___ EXTRACTED ENTRIES

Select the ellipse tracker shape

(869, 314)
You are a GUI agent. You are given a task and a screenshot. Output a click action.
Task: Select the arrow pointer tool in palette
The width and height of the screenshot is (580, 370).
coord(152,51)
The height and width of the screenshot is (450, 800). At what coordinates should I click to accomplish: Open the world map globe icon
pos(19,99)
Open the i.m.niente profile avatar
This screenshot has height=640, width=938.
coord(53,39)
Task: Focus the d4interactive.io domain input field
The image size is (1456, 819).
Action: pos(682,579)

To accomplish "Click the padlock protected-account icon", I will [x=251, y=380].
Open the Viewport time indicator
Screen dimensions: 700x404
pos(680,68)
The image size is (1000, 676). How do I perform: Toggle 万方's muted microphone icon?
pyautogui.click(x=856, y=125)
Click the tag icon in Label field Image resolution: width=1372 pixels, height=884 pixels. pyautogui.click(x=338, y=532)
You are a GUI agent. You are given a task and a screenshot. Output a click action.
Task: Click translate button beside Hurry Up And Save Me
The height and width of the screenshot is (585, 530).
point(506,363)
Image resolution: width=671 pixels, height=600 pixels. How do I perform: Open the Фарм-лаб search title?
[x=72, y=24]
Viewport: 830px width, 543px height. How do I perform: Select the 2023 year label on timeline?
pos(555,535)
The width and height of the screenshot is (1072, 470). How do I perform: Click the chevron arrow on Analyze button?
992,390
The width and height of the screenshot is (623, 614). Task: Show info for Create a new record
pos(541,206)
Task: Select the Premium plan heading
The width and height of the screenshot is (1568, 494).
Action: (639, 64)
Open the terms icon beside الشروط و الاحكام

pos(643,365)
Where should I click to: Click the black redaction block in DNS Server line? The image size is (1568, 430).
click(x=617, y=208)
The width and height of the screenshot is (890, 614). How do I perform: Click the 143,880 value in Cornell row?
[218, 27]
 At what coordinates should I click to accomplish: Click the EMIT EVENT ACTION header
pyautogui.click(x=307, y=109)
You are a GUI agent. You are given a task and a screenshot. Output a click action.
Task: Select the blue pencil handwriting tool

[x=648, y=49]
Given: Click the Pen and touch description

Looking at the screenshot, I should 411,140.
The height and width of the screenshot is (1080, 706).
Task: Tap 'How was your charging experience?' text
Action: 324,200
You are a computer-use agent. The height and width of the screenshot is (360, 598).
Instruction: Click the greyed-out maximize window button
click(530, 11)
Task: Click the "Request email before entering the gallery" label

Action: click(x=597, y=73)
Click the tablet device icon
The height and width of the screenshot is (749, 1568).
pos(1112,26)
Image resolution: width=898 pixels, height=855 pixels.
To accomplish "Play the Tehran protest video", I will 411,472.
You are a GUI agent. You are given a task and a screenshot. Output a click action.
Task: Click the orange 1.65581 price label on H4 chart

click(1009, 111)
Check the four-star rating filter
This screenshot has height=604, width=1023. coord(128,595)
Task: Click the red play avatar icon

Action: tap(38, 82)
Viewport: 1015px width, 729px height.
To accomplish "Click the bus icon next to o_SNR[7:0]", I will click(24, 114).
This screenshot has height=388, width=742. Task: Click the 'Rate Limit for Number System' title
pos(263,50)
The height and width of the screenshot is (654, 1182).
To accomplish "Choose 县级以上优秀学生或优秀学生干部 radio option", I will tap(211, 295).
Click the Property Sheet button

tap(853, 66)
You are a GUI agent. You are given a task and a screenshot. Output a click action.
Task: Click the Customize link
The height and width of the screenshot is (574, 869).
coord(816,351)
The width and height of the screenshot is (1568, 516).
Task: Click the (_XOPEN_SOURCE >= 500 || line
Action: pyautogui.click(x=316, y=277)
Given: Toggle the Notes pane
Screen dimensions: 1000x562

______

*WORK REQUIRED*
What this exercise asks for is every line of the data above with the word "field".

*RESPONSE*
Task: Focus the d4interactive.io domain input field
Click the tag icon in Label field Image resolution: width=1372 pixels, height=884 pixels. pyautogui.click(x=338, y=532)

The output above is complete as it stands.